Sixth Grade Coder Solves Parent Pickup Issue

In·no·va·tion  [inəˈvāSH(ə)n/]a new method, idea, product, etc.

One day, while at Maddux Elementary in Cincinnati, Ohio, I spoke with a young student eager to brainstorm with my technology staff. He built something pretty amazing and wanted us to provide district data storage for him. At Maddux, when parents picked up students at the end of the day, teachers manning the process didn’t have an efficient method for calling students up to cars. Hayden, a 6th grade student, had an idea. Through his knowledge of coding, Hayden developed an app using Android Studio, PHP, and a MySQL database. If you aren’t familiar with coding, this means he built what you see on a phone or tablet, referred to as a graphical user interface (GUI) and what you don’t see that stores the data (a database) in addition to all of the functions moving objects from the phone/tablet into a database. Hayden’s passion landed him at Code Academy when he was seven years old. No one forced him to learn it, he found the site, enjoyed learning to code and continued working on his craft.
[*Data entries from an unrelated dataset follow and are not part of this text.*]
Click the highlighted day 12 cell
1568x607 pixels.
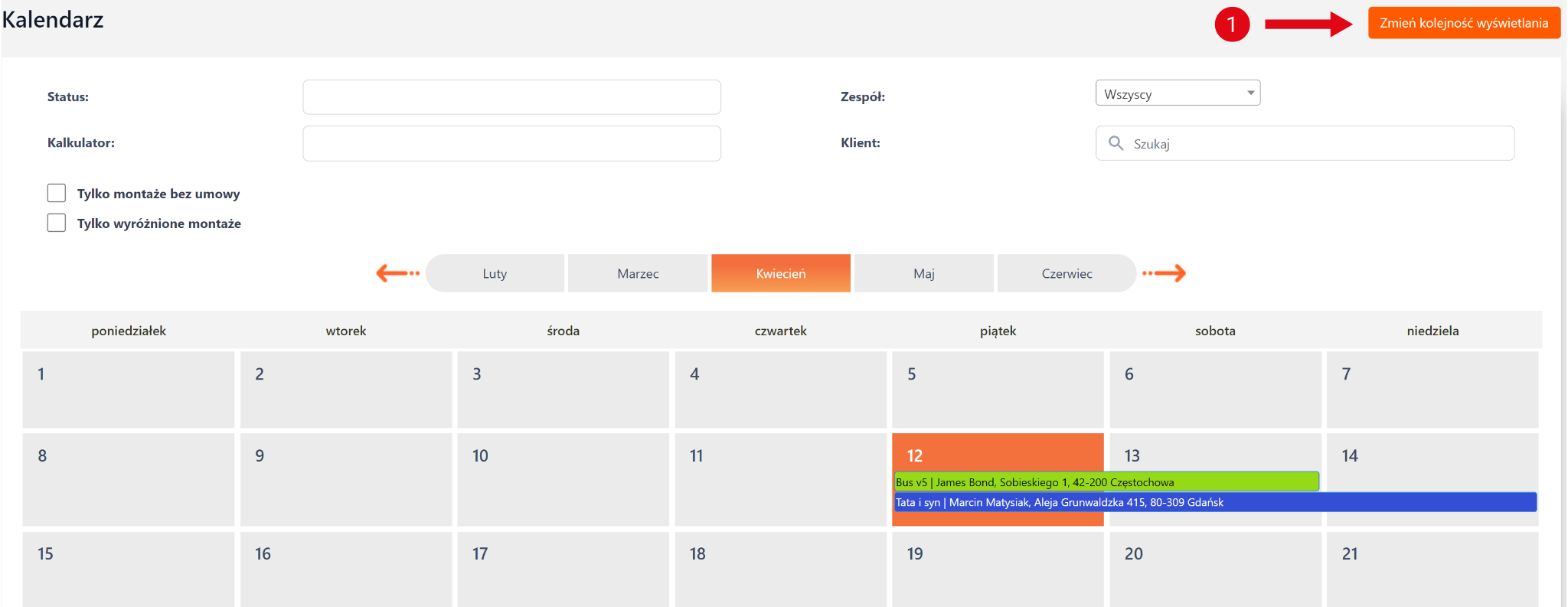(x=997, y=455)
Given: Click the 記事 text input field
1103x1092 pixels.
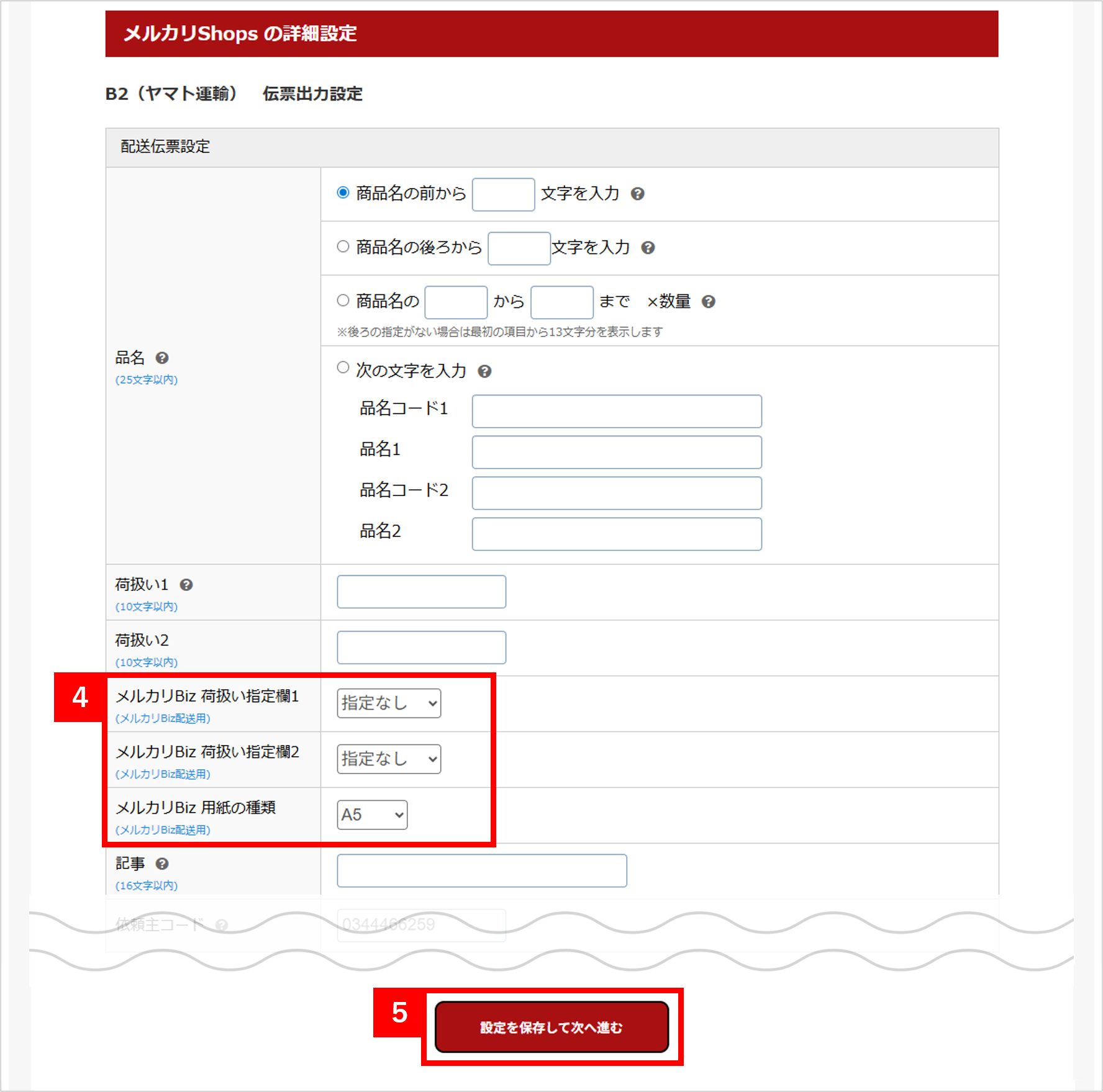Looking at the screenshot, I should pos(481,871).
Now, he’s putting his talents to use solving a real issue at school.

As adults, we sometimes assume students are still learning and cannot tackle difficult problems because they don’t have enough experience or education to be successful. I’ve been guilty of this thinking myself from time to time. However, learning happens while students make mistakes. Whether or not they ultimately become successful isn’t as important as the process itself. Students like to play games and achieve mastery which is why games fill the app store, and Playstation and XBox exist. Solving real problems feels like playing a game where failing actually helps solve the problem. Successful coding follows the same sequence and both playing games and coding teach resiliency.

Daniel Pink, in his book Drive, asserts that people are motivated by three things: mastery, autonomy, and purpose. Think about Hayden and his app. All three elements were present for him. He tapped into his potential, boldly accepting the challenge to solve an issue for his school. As we look into our schools and classrooms, is the work offering opportunities for mastery, autonomy, and purpose?

I challenge us to think bigger. There are significant problems in cultures much less fortunate than our own rich for studying and problem-solving. Sometimes, it helps to have some resources to get started, so check out the resources below.

  1. Global Issues
  2. Search the United Nations site for an overview of global issues.
  3. Chris Craft started the Prosthetic Kids Hand Challenge where students 3D print prosthetic hands for children in need.

There are many problems within your school and community worth solving too. Look around using a solution-based lens. What isn’t working or could be better? Connect with the local Chamber of Commerce and attend one of the meetings, so businesses can offer issues they are struggling to solve or where they need fresh ideas.

It is amazing what students can accomplish when given a chance, even at a young age. Students view the world differently from adults. Our experiences have the potential to block innovative solutions as we overthink the problem. Students willingly offer up multiple solutions, and some of them just might work!